▶ _TASK OBJECTIVE_
Below are the records. Retype exactly the lines between the lines holding "Where should I click to: Select" and "Switch to the Dane adresowe tab", inclusive.

Start of DATA

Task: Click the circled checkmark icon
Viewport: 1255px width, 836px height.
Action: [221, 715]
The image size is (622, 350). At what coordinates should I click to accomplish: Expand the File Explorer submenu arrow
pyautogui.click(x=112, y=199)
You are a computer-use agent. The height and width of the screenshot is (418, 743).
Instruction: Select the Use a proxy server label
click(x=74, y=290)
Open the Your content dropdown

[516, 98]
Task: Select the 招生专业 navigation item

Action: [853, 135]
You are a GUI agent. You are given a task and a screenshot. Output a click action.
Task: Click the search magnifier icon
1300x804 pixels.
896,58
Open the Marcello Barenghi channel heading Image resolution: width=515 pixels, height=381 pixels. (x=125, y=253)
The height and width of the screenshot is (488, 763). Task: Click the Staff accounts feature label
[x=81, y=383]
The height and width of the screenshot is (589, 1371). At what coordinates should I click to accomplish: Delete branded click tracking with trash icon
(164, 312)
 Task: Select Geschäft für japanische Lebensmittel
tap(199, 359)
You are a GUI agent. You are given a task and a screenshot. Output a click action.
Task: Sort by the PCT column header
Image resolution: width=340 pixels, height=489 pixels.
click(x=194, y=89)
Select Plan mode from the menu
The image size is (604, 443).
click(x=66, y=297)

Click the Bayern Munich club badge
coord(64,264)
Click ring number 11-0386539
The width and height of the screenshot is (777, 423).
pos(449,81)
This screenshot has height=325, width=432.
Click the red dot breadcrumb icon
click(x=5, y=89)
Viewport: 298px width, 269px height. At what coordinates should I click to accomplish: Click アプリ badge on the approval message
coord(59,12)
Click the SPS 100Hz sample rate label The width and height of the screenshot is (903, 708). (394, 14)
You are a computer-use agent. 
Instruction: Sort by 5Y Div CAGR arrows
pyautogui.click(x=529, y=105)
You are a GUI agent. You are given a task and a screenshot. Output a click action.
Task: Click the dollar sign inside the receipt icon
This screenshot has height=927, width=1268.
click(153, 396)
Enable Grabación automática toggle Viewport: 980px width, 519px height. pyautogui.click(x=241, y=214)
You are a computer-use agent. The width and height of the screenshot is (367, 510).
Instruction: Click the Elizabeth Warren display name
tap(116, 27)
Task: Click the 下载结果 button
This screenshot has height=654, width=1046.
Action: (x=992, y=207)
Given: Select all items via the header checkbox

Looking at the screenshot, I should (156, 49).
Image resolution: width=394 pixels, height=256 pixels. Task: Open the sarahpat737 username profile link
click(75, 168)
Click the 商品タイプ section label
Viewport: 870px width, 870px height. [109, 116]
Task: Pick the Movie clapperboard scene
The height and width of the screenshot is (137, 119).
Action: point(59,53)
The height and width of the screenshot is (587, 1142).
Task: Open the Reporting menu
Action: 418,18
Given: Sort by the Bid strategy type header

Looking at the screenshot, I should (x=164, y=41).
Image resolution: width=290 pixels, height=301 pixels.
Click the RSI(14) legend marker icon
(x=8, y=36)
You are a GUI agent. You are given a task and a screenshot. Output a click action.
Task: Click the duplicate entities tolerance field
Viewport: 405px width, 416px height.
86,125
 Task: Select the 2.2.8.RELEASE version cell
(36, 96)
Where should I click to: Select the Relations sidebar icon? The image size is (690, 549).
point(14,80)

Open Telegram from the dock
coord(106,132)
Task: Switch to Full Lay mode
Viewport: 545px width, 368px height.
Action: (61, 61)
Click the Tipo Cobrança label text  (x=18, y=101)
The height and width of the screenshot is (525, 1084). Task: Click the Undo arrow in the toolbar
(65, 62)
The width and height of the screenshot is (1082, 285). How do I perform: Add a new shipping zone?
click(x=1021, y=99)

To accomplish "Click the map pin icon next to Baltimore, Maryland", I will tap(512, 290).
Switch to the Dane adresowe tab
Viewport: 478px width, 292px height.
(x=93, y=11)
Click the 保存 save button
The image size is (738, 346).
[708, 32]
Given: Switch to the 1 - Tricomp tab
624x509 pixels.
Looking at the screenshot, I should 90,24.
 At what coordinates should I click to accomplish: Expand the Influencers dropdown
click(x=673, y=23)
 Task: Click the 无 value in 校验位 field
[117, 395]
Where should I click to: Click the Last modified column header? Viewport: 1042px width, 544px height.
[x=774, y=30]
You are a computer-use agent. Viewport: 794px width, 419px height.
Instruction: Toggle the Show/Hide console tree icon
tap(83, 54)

End of DATA

▶ _TASK ANSWER_
Where should I click to: Select the Relations sidebar icon? The image size is (690, 549).
point(14,80)

Open Telegram from the dock
coord(106,132)
Task: Switch to Full Lay mode
Viewport: 545px width, 368px height.
Action: (61, 61)
Click the Tipo Cobrança label text  (x=18, y=101)
The height and width of the screenshot is (525, 1084). Task: Click the Undo arrow in the toolbar
(65, 62)
The width and height of the screenshot is (1082, 285). How do I perform: Add a new shipping zone?
click(x=1021, y=99)

To accomplish "Click the map pin icon next to Baltimore, Maryland", I will tap(512, 290).
Switch to the Dane adresowe tab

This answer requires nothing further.